● What to do:
Each record listed below is to be output exactly as written.

● Dataset items:
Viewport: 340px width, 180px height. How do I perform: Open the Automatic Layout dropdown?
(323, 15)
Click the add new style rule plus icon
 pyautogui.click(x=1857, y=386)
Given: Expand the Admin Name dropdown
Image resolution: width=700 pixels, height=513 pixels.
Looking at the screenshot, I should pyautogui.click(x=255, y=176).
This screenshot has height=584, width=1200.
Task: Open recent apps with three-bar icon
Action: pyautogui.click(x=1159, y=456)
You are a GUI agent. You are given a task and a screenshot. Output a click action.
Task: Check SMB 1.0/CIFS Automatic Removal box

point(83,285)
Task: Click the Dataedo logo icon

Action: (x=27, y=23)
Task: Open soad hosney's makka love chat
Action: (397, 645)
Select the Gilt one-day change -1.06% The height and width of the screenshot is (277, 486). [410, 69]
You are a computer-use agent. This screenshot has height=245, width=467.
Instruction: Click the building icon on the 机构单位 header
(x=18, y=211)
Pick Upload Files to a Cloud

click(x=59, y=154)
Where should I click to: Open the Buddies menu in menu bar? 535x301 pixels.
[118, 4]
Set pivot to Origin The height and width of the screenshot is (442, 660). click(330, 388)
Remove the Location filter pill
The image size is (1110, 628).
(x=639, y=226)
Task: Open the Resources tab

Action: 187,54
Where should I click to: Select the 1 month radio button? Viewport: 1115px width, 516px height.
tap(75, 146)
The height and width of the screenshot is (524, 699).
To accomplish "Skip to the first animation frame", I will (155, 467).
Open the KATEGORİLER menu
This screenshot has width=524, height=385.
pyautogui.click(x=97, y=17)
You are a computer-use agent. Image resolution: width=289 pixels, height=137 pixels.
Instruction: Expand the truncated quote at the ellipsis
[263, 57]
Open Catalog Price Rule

● Response:
Viewport: 340px width, 180px height. How do I perform: Open the Automatic Layout dropdown?
(323, 15)
Click the add new style rule plus icon
 pyautogui.click(x=1857, y=386)
Given: Expand the Admin Name dropdown
Image resolution: width=700 pixels, height=513 pixels.
Looking at the screenshot, I should pyautogui.click(x=255, y=176).
This screenshot has height=584, width=1200.
Task: Open recent apps with three-bar icon
Action: pyautogui.click(x=1159, y=456)
You are a GUI agent. You are given a task and a screenshot. Output a click action.
Task: Check SMB 1.0/CIFS Automatic Removal box

point(83,285)
Task: Click the Dataedo logo icon

Action: (x=27, y=23)
Task: Open soad hosney's makka love chat
Action: (397, 645)
Select the Gilt one-day change -1.06% The height and width of the screenshot is (277, 486). [410, 69]
You are a computer-use agent. This screenshot has height=245, width=467.
Instruction: Click the building icon on the 机构单位 header
(x=18, y=211)
Pick Upload Files to a Cloud

click(x=59, y=154)
Where should I click to: Open the Buddies menu in menu bar? 535x301 pixels.
[118, 4]
Set pivot to Origin The height and width of the screenshot is (442, 660). click(330, 388)
Remove the Location filter pill
The image size is (1110, 628).
(x=639, y=226)
Task: Open the Resources tab

Action: 187,54
Where should I click to: Select the 1 month radio button? Viewport: 1115px width, 516px height.
tap(75, 146)
The height and width of the screenshot is (524, 699).
To accomplish "Skip to the first animation frame", I will (155, 467).
Open the KATEGORİLER menu
This screenshot has width=524, height=385.
pyautogui.click(x=97, y=17)
You are a computer-use agent. Image resolution: width=289 pixels, height=137 pixels.
Instruction: Expand the truncated quote at the ellipsis
[263, 57]
Open Catalog Price Rule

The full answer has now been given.